Using the new material, Hitachi thus expects to be able to achieve battery life of ten years or more, which is about twice the life of current lithium-ion batteries with manganese-based cathode materials.

These results were achieved as part of an ongoing project contracted by the New Energy and Industrial Technology Development Organization (NEDO) to Hitachi under the title “Development of elemental technologies for power storage systems to achieve smooth utility interactions.” The prototype cell was developed in collaboration with Shin-Kobe Electric Machinery Co., Ltd.

Comments

Arne

I wonder why they propose to use Li Ion in large scale stationary applications. Wouldn't flow batteries be a much cheaper option? A few 100 $ per kWh just seems too expensive to me.

HarveyD

Anne:

Those batteries could be used in large e-vehicles and cars in the not too distant future for 10+ years service life.

Mannstein

The vanadium electrolyte in flow batteries isn't cheap. The batteries also require a large physical plant because of low energy density.

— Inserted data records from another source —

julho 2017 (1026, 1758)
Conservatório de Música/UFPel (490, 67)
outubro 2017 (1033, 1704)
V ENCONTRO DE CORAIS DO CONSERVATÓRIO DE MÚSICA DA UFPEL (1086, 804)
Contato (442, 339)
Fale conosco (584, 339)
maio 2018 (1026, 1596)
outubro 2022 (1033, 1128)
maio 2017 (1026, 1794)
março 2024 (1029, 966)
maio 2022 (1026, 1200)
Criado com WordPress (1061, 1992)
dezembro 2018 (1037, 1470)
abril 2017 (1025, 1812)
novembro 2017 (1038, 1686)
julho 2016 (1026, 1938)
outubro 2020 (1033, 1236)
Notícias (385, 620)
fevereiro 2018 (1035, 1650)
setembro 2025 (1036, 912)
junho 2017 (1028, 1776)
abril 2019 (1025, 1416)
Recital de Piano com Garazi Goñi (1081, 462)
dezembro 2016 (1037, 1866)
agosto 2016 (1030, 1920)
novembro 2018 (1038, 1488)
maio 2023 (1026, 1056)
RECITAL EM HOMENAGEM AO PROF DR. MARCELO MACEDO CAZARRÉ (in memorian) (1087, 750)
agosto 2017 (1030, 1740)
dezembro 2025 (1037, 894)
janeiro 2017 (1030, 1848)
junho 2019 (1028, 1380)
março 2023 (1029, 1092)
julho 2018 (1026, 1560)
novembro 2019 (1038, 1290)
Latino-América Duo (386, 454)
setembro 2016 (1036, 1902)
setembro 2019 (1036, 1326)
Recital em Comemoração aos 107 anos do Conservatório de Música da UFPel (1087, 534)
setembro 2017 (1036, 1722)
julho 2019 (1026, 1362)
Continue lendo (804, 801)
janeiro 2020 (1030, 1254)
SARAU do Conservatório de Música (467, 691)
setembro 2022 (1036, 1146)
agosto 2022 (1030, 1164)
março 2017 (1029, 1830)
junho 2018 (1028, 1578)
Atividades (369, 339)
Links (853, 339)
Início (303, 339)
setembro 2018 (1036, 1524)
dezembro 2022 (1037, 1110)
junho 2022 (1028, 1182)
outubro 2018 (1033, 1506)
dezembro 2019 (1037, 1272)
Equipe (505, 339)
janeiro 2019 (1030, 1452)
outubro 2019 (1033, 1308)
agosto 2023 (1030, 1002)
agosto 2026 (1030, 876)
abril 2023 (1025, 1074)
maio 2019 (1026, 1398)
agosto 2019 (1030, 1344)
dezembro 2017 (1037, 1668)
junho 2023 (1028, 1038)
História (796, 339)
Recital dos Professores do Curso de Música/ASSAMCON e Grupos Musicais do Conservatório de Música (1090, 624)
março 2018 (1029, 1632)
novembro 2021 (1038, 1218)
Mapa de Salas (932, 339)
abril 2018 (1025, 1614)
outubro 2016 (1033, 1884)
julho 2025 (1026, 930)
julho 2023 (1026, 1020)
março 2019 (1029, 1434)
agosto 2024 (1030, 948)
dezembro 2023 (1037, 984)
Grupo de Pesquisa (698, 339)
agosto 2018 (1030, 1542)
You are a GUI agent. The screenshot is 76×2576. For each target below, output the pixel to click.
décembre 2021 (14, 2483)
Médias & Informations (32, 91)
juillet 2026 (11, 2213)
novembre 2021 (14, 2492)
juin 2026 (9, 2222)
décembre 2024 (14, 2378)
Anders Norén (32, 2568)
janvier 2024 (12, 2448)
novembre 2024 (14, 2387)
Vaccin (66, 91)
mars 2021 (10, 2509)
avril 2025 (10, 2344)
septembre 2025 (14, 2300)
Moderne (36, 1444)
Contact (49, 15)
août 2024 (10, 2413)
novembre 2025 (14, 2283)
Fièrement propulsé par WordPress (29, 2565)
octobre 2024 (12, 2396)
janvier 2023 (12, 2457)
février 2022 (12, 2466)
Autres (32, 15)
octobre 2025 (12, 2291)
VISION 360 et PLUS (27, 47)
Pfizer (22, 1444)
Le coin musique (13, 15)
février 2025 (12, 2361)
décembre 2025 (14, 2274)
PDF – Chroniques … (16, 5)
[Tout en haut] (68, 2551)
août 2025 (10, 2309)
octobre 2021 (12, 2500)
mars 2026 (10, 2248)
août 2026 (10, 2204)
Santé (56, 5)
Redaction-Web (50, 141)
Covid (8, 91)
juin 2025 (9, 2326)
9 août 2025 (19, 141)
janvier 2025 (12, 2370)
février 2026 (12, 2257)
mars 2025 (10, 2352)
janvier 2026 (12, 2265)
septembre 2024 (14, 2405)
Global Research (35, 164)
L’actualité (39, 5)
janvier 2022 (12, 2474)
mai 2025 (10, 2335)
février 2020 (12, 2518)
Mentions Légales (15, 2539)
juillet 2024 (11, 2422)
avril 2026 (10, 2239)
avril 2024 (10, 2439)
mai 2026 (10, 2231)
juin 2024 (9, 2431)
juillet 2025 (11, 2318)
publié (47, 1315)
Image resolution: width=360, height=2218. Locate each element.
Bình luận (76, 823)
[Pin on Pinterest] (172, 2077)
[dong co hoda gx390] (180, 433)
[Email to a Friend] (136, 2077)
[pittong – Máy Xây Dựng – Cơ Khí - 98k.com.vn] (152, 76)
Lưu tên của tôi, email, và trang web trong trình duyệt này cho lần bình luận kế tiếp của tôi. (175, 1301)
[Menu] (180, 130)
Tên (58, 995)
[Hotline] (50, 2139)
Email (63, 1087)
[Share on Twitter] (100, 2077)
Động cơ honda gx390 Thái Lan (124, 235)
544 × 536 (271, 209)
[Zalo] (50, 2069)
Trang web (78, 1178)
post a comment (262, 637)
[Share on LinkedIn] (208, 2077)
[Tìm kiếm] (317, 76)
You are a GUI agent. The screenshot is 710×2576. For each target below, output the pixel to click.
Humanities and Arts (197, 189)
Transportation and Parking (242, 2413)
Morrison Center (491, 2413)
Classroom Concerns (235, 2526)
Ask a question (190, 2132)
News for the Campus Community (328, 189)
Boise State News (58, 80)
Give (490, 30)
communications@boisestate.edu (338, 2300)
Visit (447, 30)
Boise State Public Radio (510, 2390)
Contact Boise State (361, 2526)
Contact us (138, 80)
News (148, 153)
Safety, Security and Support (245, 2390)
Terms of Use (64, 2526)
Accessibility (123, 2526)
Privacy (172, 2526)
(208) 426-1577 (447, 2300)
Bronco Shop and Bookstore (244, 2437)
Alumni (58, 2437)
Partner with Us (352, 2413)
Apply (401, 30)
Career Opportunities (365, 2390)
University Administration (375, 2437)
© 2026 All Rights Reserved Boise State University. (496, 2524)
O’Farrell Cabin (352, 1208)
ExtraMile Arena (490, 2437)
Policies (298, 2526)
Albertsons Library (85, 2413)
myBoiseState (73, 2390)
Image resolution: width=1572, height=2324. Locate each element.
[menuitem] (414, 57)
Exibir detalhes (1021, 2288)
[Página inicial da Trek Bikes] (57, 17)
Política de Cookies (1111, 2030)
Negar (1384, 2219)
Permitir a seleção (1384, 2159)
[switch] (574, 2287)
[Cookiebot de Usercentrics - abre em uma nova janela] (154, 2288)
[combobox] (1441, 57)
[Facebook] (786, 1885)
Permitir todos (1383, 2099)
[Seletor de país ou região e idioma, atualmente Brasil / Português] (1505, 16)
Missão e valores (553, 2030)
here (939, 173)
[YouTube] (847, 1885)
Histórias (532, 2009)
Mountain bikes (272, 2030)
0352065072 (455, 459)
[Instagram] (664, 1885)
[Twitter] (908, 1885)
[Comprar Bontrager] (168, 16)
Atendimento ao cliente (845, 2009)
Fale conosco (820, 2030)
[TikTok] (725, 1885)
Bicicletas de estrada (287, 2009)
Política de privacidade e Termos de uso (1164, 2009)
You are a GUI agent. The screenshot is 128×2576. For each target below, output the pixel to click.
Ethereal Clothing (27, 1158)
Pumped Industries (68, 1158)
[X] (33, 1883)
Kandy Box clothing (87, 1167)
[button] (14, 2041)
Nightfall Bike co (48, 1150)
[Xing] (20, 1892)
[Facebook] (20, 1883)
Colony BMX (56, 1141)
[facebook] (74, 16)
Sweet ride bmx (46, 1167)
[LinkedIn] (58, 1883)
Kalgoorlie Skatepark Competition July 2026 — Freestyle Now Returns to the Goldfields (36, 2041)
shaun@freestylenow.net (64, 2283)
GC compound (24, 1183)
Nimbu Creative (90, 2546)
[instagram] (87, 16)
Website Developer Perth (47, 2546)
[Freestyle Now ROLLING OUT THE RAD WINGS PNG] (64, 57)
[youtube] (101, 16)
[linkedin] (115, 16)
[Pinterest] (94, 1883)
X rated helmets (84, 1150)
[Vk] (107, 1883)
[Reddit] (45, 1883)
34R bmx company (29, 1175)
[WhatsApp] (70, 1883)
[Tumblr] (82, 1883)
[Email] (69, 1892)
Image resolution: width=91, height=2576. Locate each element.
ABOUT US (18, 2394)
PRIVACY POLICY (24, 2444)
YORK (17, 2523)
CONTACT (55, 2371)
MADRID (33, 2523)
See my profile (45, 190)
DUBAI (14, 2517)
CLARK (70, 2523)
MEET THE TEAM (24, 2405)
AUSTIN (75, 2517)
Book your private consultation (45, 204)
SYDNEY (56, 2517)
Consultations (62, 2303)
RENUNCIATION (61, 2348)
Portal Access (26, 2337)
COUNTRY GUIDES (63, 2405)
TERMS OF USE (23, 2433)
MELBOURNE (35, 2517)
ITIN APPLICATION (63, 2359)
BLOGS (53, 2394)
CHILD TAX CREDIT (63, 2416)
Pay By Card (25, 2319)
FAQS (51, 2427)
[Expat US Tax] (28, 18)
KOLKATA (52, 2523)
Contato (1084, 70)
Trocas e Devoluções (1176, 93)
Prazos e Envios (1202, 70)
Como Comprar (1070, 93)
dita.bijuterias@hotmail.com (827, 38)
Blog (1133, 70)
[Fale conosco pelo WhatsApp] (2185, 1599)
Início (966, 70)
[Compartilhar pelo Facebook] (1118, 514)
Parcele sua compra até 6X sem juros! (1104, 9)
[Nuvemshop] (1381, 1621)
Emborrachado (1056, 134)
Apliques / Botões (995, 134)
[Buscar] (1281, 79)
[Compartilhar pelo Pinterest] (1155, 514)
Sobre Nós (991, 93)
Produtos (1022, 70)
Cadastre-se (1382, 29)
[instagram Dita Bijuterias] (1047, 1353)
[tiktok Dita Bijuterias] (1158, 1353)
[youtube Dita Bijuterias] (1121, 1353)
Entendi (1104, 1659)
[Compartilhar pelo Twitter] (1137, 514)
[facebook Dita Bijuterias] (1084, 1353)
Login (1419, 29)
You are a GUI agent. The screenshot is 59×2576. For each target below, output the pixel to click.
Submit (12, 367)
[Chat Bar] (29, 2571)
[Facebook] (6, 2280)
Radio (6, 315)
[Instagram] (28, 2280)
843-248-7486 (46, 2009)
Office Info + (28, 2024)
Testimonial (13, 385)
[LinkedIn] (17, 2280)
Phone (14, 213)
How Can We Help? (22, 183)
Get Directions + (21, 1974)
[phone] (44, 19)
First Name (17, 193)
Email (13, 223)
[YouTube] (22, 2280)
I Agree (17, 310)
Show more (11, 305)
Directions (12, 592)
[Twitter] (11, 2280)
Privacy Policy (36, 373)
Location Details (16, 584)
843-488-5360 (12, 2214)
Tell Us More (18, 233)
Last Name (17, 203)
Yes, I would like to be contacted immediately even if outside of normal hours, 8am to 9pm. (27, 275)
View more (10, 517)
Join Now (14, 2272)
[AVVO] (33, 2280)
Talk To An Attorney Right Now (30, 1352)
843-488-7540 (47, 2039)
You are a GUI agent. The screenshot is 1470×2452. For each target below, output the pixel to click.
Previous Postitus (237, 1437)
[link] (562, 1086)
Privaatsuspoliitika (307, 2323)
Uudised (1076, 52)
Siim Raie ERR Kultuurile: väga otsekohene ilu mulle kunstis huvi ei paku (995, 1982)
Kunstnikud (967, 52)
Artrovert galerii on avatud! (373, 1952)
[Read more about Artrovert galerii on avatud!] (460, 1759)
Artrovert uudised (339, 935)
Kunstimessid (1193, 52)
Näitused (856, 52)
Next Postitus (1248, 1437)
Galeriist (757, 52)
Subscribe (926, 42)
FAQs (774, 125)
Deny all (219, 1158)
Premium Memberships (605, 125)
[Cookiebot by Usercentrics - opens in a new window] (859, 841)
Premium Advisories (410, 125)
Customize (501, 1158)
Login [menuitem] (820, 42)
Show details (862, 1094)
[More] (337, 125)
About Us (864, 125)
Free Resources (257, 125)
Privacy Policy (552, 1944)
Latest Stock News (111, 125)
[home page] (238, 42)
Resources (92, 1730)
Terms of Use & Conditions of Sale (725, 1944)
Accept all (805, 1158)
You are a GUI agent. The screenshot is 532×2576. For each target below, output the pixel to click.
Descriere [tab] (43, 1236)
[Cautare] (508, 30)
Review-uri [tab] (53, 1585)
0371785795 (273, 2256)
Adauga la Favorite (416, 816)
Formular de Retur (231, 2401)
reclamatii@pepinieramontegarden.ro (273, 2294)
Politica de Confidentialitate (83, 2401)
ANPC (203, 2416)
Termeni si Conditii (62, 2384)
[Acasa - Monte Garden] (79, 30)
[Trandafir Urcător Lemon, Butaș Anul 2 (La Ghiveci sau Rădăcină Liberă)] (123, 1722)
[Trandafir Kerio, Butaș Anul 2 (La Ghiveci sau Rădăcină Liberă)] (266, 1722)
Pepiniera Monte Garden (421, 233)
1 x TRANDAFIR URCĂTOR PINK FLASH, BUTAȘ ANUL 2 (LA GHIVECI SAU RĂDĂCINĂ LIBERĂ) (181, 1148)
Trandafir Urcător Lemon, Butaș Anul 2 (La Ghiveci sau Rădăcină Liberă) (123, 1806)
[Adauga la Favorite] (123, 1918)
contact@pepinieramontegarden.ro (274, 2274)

One advantage is long cycle life. Some batteries have survived 13,000 charge discharge cycles.

DaveD

I know a couple of guys who are claiming they have some patents on vanadium batteries and that it is the "next big thing". I like them, but they strike me more as the mad scientist type. How realistic is the whole vanadium battery approach to long storage and load leveling for the power industry?

mds

Is there any measured data on the expected deep cycle life of these batteries? Description is only in very general terms.